Provided records
.....

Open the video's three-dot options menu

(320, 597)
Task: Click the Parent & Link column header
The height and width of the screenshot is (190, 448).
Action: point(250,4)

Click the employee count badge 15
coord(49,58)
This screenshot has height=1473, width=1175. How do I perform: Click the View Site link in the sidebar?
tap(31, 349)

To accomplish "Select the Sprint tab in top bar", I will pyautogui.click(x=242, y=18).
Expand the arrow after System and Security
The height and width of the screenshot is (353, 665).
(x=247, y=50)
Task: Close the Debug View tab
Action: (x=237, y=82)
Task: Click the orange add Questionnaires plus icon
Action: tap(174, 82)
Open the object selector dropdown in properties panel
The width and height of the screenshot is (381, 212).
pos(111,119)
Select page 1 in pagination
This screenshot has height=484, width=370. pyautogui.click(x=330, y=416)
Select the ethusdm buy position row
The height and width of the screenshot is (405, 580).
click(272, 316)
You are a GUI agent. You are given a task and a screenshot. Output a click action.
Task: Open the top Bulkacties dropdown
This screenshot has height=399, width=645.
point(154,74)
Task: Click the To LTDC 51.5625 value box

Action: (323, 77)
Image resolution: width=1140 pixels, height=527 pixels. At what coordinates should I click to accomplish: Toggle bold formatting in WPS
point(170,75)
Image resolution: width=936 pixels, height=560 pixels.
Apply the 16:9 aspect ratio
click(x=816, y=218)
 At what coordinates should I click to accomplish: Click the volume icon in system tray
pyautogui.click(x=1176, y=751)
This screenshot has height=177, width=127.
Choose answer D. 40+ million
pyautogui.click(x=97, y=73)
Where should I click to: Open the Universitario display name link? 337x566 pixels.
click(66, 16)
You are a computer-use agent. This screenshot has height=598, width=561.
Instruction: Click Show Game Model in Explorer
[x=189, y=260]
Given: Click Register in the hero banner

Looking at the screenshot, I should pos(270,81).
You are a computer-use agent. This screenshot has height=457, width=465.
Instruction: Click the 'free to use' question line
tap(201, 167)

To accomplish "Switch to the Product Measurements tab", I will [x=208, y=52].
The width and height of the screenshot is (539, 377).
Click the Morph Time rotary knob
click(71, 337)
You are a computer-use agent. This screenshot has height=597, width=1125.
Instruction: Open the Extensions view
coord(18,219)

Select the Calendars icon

.....

What is asked
Convert the lines starting at the one containing "At what coordinates should I click to accomplish: Click" and ending at the one containing "click(66, 16)", both included, into a Markdown table with the columns Row and Line, numbering each row and omitting blank lines.

Exercise solution
| Row | Line |
|---|---|
| 1 |  At what coordinates should I click to accomplish: Click the volume icon in system tray |
| 2 | pyautogui.click(x=1176, y=751) |
| 3 | This screenshot has height=177, width=127. |
| 4 | Choose answer D. 40+ million |
| 5 | pyautogui.click(x=97, y=73) |
| 6 | Where should I click to: Open the Universitario display name link? 337x566 pixels. |
| 7 | click(66, 16) |